* Source text:

###

Many years ago, the small town of Bellbrook, which is located near Dayton, acquired quite a reputation for stories of ghosts and haunts. In fact, it was nick-named "Ohio's Sleepy Hollow" by local residents. Outside of town, along Little Sugar Creek Road and near Magee Park is a small river called Little Sugar Creek. It is said to be haunted by two different ghosts, with two different stories to tell.

The first ghost is that of an Englishman named James Buckley, who built a sawmill on the creek, which was then known as Possum Run Creek. Buckley managed to become quite wealthy and was envied by many who lived in the area. Then one morning, his cabin was raided and his money disappeared. Buckley was killed in the attack and his body was found outside... minus his head. That portion of his anatomy was found a short distance away, bloody and covered with dirt and mud.

The murderer was never caught and Buckley's death remains unsolved to this day. As time passed, many started to claim that his cabin was haunted and it was avoided by the people in the area. Years passed and it was finally rented to a couple from nearby Dayton.... until the young woman saw Buckley's ghost, with his head under his arm, standing in the doorway to the house.

It is believed that his ghost still haunts area of the creek where the sawmill was located today and many claim to have seen his ghost, holding out his arms as if asking for help.

The other ghost haunts the area of the creek where Magee Park is located today. She is the spirit of a young girl who died there many years ago in a tragic suicide.

###

* Listed records:
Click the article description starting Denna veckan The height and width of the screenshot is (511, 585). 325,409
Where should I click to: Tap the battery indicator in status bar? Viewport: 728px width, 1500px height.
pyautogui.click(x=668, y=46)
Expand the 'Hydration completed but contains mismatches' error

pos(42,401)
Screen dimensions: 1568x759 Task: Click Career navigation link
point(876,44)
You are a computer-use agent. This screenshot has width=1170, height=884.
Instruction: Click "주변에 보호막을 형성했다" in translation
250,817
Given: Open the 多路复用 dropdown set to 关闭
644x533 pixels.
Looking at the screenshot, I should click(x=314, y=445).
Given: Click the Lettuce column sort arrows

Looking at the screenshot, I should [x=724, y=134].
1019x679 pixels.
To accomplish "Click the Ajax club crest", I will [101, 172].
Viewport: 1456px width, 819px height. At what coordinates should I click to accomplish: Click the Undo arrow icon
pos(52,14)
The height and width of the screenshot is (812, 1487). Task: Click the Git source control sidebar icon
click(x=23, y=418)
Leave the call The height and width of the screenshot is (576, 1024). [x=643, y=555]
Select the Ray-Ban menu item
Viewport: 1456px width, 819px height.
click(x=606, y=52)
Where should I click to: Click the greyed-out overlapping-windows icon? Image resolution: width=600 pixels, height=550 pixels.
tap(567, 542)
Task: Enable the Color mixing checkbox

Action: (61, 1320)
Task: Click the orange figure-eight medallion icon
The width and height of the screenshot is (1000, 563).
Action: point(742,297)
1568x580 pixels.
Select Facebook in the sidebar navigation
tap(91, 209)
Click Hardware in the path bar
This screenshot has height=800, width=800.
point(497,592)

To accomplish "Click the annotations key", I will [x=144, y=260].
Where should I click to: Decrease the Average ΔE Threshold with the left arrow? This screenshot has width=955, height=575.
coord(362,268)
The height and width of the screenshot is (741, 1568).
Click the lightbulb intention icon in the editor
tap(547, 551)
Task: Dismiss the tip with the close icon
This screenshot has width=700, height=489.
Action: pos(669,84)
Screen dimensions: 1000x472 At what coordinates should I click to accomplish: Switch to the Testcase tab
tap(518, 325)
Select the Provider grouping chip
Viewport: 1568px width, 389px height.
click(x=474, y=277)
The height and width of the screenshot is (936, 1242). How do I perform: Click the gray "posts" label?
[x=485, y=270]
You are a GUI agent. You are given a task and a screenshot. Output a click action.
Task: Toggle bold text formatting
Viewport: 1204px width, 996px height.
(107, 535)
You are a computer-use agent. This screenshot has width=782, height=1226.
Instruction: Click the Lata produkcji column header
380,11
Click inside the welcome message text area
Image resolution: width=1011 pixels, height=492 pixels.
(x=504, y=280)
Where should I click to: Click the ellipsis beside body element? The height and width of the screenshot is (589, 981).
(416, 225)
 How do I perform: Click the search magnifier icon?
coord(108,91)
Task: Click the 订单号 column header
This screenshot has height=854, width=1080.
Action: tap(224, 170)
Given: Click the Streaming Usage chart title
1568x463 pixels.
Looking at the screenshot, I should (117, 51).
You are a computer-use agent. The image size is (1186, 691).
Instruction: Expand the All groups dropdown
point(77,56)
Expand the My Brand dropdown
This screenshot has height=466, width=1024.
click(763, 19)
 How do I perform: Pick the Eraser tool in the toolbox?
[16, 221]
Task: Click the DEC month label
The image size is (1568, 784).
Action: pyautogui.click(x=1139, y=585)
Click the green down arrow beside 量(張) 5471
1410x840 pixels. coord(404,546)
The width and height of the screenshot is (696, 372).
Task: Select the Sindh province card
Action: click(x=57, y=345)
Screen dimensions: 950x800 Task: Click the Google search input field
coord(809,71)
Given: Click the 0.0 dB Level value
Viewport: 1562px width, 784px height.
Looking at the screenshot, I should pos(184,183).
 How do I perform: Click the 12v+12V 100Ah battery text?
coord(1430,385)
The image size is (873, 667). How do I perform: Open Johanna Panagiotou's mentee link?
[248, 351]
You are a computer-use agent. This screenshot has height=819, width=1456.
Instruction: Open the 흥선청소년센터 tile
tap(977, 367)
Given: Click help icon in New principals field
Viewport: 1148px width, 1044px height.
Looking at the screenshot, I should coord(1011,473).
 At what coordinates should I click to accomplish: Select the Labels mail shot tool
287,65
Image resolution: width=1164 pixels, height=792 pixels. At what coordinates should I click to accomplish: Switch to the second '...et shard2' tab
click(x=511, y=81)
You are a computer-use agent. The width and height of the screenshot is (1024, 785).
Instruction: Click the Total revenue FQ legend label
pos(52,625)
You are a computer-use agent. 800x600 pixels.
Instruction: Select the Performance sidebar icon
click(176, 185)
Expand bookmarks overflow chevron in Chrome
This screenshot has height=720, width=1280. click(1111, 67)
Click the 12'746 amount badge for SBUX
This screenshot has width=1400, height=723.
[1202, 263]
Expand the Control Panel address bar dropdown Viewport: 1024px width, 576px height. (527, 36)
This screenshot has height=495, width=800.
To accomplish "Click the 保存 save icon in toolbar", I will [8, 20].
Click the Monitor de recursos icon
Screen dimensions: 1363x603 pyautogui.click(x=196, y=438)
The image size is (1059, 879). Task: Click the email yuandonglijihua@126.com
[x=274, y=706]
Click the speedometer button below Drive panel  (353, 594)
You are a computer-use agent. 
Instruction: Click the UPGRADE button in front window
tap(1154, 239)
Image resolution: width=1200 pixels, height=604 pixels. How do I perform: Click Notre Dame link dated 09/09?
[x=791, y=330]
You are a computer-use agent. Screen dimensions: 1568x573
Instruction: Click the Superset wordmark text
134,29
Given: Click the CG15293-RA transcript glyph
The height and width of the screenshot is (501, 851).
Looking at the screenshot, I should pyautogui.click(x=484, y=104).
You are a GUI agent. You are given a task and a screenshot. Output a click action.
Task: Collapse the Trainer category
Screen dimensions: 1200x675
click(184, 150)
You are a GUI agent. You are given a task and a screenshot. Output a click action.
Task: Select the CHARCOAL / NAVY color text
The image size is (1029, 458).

###

* Tasks:
1. Quote the Bellbrook ghost story word for word, between "The murderer was" and "to the house.", inclusive.
2. Extend the Bellbrook ghost story, picking up after its final sentence.

* The answers:
1.
The murderer was never caught and Buckley's death remains unsolved to this day. As time passed, many started to claim that his cabin was haunted and it was avoided by the people in the area. Years passed and it was finally rented to a couple from nearby Dayton.... until the young woman saw Buckley's ghost, with his head under his arm, standing in the doorway to the house.

2.
In the 1880's, the influential mayor of Bellbrook became involved in an affair with a young servant girl whom he seduced. When she found herself pregnant, he ordered her from his house and, broken-hearted, she was forced to get by as a prostitute to support herself. The girl was the main source of gossip for people in the town. They knew that she had gotten herself into trouble, but they didn't know with whom.

The baby was born early and the girl refused to tell anyone who the father was. She only left the house after dark, the baby's face covered, because it was said to resemble the father so much that she didn't dare allow it to be seen. Many believed that the girl had lost her mind as they began to see her walking along the banks of Little Sugar Creek, singing and talking to a bundle of rags that clothed her baby.

Finally, one June night, she returned to the mayor's house, hoping that if he saw the child, he might take pity on her and if he didn't accept the baby, at least he might give her something to eat. Needless to say, she never even saw him as the door was slammed in her face by a servant.

She wrapped the baby close to her and jumped off the bridge into the creek. A week later, two boys found her body washed onto the riverbank. Her arms were still tightly gripping the old shawl but the baby was gone. It is now said, that on foggy nights in June, the ghost of the servant girl walks along the banks of the creek. She softly sings to a bundle in her arms as she stumbles along.


another good one is this one http://www.forgottenoh.com/Encounters/castle.html have been to it plenty of times but never in the middle of the night.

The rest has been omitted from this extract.